欧州委員会、MDRの移行期間を延長

Date: 27 March, 2023

2023年3月7日、欧州連合理事会は、医療機器不足のリスクを軽減するため、ノーティファイド・ボディ(適合性評価機関)および製造業者に医療機器の認証に要する時間の延長を認める欧州委員会の提案を採択しました。これは、2月に欧州議会が賛成票を投じたことに基づくものです。

 この立法案は、医療機器指令(MDR)で定められた新しい規則に適応するための移行期間をより長く確保するもので、医療機器を必要とする患者さんが引き続き利用できるようにすることを目的としています。MDRの延長に関する理事会の投票結果もご参照ください。

 特定の医療機器および体外診断用医療機器の経過措置に関する規則(EU)2017/745(MDR)および(EU)2017/746(IVDR)を改正する2023年3月15日の規則(EU)2023/607によると、指令 90/385/EECおよび93/42/EC(AIMDDおよびMDD)に基づきノーティファイド・ボディが2017年5月25日以降発行し2021年5月26日まで有効な証明書は、その証明書に記された期間終了後もそれぞれ以下の期日まで有効となります。

  • クラスIII機器のうち埋め込み型カスタムメイドデバイス:2026年5月26日まで
  • すべてのクラスIII機器、およびクラスIIb機器のうち縫合糸、ステープル、歯科充填物、歯科矯正、歯冠、ネジ、ウェッジ、プレート、ワイヤー、ピン、クリップおよびコネクターを除く埋め込み型機器:2027年12月31日まで
  • 上記以外のクラスIIb機器、クラスIIa機器、およびクラスI機器のうち滅菌機器または計測機器。
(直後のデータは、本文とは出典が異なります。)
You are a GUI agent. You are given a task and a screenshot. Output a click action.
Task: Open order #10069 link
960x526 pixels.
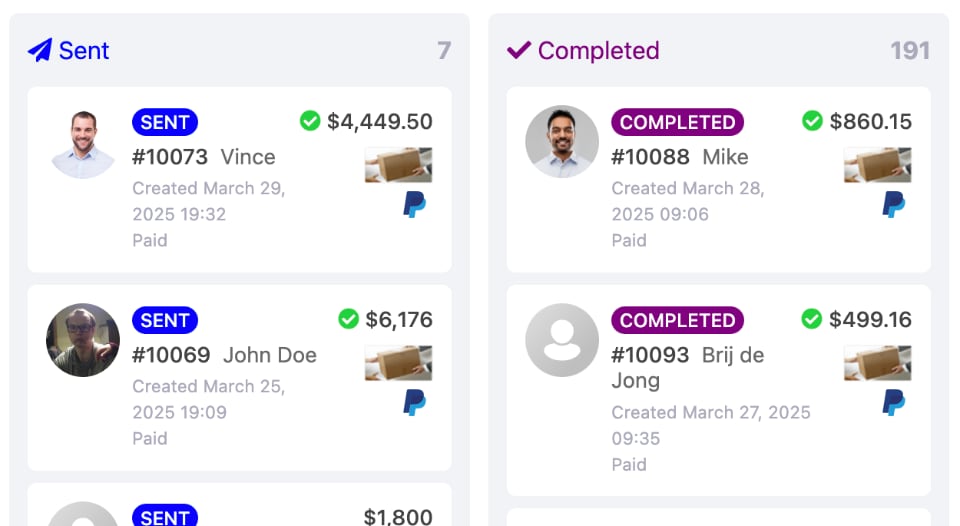tap(171, 355)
:2028年12月31日まで


 ただし、これは、機器が引き続きAIMDDまたはMDDに準拠し、設計および使用目的に大きな変更がないことを条件としてのみ適用されます。さらに、製造者(または認定代理人)は、2024年5月26日までに適合性評価のためにAnnex VII MDRに従ってノーティファイド・ボディに正式な申請を行い、認証書の有効期限が切れる前に、認証書が失効する機器またはその代替として予定している機器について、ノーティファイド・ボディと適合性評価に関する合意書に署名する必要があります。

移行期間延長のもう一つの要件は、MDR10条9項に基づき、2024年5月26日までに製造者が品質管理システムを構築することです。
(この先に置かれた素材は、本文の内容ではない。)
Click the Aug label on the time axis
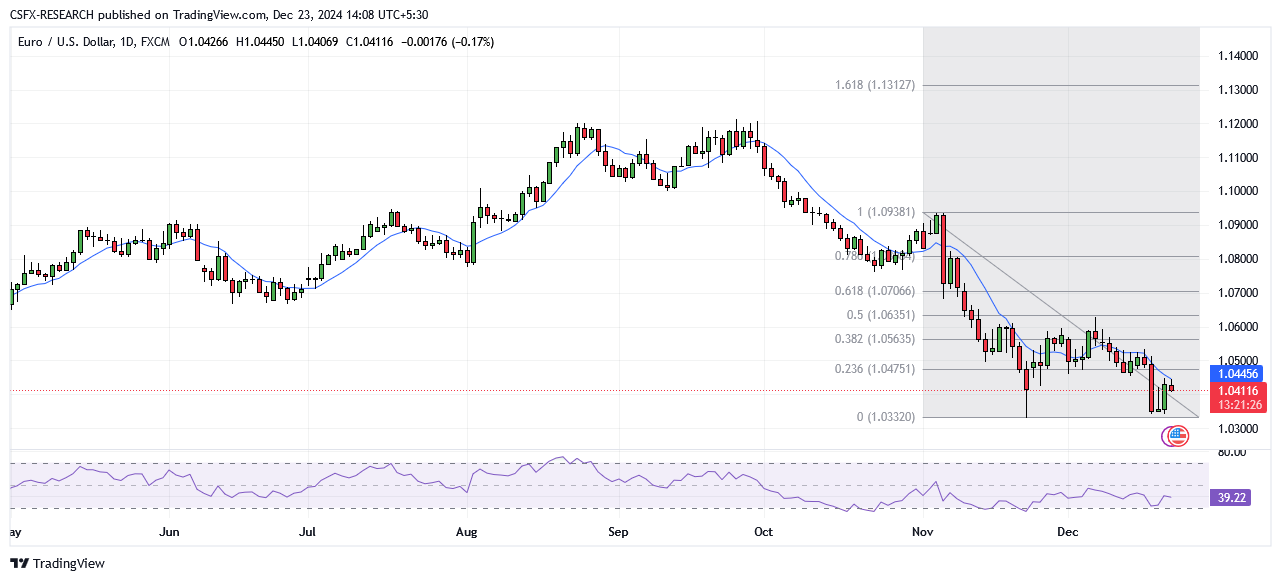Image resolution: width=1281 pixels, height=581 pixels. pyautogui.click(x=468, y=532)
また、2021年5月26日以前にAIMDDおよびMDDに従って上市、または2022年5月26日以前にDirective98/79/EG(IVDD)に従って上市された機器は、引き続き上市または使用可能となります。この規定により、医療機器および体外診断用医療機器の「(流通品の)売却期間」が廃止されました。

*ノーティファイド・ボディとは

特定の製品を市場に出す前に、その適合性を評価するためにEU加盟国によって認定された機関。関係法令に定められた適合性評価手続きに関連する業務を、第三者機関が必要な場合に実施する。